### DESAFÍO A
Responde a estas preguntas según el texto sobre las elecciones en Brasil:
(i) ¿En qué fecha ganó Dilma Rousseff la reelección?
(ii) ¿Contra quién compitió en la segunda ronda?
(iii) ¿Cómo califica el texto esa confrontación?
### DESAFÍO B
Enumera todos los nombres de personas que aparecen en el texto sobre las elecciones en Brasil.
### DESAFÍO C
Escribe la continuación del texto sobre las elecciones en Brasil a partir de su última oración.

### FRAGMENTO DE TEXTO
------

Immanuel Wallerstein
El
26 de octubre la presidenta Dilma Rousseff, de Brasil, del Partido dos
Trabalhadores (PT), ganó la reelección en la segunda ronda de votación
por escaso margen contra Aécio Neves, del Partido da Social Democracia
Brasileira (PSDB). Pese al nombre de PSDB, ésta fue una clara
confrontación izquierda-derecha, en la que los votantes por lo general
eligen su posición de clase, pese a que los programas de ambos partidos
estén, en muchos frentes, más centristas que izquierda o derecha.

------

### DATOS PROPORCIONADOS

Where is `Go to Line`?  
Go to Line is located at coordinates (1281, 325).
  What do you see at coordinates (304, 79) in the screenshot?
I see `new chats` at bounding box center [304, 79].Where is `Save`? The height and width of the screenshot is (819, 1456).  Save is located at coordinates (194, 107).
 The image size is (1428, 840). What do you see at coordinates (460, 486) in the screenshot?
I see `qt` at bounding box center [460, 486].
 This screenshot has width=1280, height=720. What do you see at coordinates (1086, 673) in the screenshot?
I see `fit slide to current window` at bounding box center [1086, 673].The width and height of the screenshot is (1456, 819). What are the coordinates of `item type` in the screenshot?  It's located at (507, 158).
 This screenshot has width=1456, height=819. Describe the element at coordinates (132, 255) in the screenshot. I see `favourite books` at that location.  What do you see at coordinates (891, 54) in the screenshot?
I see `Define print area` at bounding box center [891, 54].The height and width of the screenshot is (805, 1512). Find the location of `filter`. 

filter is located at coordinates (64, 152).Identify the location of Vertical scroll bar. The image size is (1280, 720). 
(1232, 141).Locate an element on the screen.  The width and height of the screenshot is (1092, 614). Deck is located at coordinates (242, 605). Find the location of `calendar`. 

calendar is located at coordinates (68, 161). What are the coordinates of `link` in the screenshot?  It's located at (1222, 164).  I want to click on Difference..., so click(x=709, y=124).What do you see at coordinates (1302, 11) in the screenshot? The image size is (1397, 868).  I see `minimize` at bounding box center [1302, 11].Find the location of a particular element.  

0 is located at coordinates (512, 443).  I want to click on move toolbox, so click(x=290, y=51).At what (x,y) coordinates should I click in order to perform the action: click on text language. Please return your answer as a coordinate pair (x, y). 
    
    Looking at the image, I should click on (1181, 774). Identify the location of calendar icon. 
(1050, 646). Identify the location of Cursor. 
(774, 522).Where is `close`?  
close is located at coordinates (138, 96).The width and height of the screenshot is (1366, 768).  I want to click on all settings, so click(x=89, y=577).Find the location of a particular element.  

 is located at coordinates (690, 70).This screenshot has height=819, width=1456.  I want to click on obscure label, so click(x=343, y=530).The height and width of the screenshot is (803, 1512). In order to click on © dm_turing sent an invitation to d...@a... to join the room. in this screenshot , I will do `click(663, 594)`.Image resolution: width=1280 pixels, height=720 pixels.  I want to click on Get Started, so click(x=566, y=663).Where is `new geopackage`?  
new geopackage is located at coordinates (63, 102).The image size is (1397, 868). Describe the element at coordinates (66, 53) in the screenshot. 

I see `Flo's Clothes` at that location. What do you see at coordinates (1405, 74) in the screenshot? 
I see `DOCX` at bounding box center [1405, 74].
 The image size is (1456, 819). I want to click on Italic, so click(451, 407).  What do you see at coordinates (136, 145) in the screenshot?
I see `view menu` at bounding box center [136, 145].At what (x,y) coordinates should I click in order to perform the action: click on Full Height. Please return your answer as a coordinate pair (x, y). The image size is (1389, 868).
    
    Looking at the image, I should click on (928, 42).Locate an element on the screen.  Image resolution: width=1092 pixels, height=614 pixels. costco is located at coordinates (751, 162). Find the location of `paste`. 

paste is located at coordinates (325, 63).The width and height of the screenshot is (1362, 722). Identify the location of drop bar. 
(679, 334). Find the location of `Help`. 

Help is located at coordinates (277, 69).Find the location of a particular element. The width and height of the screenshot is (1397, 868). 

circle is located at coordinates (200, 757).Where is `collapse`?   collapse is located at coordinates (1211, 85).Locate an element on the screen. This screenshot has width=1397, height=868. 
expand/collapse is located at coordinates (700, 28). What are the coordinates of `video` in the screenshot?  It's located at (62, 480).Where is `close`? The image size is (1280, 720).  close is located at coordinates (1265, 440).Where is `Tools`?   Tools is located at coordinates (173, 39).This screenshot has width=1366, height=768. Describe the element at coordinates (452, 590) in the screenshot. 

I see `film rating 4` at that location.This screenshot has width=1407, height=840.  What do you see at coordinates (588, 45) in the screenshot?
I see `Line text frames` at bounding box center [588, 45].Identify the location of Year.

------

### RESPUESTA ESCRITA A
(i) El 26 de octubre.
(ii) Contra Aécio Neves, del Partido da Social Democracia Brasileira (PSDB).
(iii) Como una clara confrontación izquierda-derecha.

### RESPUESTA ESCRITA B
Immanuel Wallerstein, Dilma Rousseff, Aécio Neves.

### RESPUESTA ESCRITA C
Para entender lo que esto significa debemos analizar la política de
Brasil, que es algo especial. La política brasileña está más cerca de
Europa occidental que de Norte América, que casi cualquier otro país en
el sur global. Como en los países del norte global, las contiendas
electorales se reducen finalmente a una lucha entre los partidos de
centro izquierda y centro derecha. Las elecciones tienen una
regularidad y los votantes tienden a sufragar por los intereses de su
clase, pese a las políticas centristas en ambos partidos principales,
que comúnmente se rotan en el poder. El resultado es una constante
insatisfacción de los votantes con su partido, y hay intentos constantes de la izquierda o la derecha reales por empujar las políticas en su propia dirección.
El modo en que estos grupos de izquierda o derecha emprenden sus
esfuerzos, depende un poco de la estructura formal de las elecciones.
Muchos países tienen, de facto, un sistema de dos rondas.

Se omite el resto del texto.